Fascinating thread and story.
I've thought of doing a public service video for college students about bike theft and it's prevention.
At Boston University, where my wife teaches, I'll meet her after work and sometimes get to the bike rack before her and I'll have time to scan the rack like a bike thief. I could walk away with at least 3 bikes without bolt cutters, liquid nitrogen or tools of any kind in well under 3 minutes.
How?
First off there are probably 100 bikes locked there on a nice day during the school year. Of that 100 at least 10 percent are poorly or inadequately locked. So, you find those 10 bikes and find one where only the front wheel is locked to the bike rack. Release the front wheel and you have a bike minus a front wheel. Then you find the bike where the rear wheel and/or only the frame is locked. Take that front wheel and now you have 1 complete bike.

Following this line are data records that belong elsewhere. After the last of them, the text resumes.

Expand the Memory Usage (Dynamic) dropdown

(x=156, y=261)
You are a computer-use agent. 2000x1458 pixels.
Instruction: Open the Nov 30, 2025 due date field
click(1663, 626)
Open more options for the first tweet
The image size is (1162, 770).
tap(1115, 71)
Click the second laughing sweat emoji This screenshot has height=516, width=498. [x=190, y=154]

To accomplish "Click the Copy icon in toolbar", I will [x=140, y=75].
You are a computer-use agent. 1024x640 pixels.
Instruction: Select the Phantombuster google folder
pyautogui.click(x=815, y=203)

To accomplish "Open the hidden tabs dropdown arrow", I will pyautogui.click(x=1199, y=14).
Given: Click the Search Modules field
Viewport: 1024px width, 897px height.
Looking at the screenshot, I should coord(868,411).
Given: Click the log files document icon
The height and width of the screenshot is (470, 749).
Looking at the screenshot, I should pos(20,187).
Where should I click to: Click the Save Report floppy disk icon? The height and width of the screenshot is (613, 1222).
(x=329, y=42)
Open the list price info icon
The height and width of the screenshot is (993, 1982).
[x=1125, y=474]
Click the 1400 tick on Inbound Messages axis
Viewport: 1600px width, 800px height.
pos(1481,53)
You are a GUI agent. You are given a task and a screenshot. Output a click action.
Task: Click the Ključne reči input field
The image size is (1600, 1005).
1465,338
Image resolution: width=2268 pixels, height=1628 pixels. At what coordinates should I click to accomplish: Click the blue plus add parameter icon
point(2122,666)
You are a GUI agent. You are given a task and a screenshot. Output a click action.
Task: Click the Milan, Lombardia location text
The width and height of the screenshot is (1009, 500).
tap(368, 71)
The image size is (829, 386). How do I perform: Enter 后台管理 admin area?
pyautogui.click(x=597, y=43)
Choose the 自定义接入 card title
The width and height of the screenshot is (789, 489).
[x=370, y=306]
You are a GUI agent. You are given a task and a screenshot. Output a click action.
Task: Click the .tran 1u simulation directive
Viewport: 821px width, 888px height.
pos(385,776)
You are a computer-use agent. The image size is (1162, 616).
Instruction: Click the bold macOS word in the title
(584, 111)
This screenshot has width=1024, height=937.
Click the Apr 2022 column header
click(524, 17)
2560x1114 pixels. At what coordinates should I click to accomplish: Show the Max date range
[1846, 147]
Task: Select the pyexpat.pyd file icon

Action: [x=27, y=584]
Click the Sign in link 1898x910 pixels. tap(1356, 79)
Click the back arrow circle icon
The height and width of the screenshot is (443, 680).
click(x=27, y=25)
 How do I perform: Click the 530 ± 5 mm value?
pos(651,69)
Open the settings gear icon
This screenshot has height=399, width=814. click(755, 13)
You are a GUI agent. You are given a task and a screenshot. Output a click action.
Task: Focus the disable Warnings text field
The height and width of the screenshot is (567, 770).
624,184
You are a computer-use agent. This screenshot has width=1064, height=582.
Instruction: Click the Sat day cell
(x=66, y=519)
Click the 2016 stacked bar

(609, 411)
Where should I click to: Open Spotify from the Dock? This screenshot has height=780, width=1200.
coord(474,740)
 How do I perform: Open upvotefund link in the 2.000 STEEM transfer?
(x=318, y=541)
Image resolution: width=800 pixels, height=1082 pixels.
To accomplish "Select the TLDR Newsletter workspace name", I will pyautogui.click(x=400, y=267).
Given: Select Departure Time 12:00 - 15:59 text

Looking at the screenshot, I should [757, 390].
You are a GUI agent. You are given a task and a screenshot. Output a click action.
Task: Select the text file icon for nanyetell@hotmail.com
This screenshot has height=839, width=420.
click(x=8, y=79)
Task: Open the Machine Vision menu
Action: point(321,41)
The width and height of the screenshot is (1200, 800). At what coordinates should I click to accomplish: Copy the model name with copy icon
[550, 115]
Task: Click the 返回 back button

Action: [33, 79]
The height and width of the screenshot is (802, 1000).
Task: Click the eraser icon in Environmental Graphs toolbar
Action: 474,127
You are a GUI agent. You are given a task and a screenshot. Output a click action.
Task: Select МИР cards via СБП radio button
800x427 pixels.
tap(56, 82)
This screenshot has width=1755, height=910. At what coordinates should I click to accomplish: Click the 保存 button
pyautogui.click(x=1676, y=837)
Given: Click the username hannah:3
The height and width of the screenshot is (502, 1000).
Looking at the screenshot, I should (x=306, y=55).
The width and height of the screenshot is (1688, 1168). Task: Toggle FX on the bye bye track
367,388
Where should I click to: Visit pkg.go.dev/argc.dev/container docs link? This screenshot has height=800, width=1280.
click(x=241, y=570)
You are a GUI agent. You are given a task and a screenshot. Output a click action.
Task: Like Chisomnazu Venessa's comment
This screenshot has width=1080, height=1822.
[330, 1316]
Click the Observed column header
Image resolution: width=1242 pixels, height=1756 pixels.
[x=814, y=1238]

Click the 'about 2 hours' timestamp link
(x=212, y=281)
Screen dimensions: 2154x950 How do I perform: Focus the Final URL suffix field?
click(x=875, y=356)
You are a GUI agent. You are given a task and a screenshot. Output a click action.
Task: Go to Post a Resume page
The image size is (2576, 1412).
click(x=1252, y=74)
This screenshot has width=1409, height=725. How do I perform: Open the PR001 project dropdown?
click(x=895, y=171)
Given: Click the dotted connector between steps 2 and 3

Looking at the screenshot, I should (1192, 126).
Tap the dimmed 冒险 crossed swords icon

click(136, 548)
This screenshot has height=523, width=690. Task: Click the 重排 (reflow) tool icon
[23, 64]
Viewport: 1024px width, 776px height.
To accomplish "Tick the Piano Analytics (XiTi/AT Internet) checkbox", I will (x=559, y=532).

Then you find the rack that is not securely bolted to the ground and the bike at the end- let's say a fixie with non-QR wheels so the owner just casually locks the frame to the rack and you lift the rack, slide the bike off the rack and bike #2 with a lock you can cut off the frame at a later time.
It's just a matter of mix and match of the above formula. Sometimes it's taking the rear wheel from one bike and substituting the rear wheel from another and on and on and on...
And to delude oneself into believing "someone would notice" or even "someone would care, if they noticed" is hopelessly naive.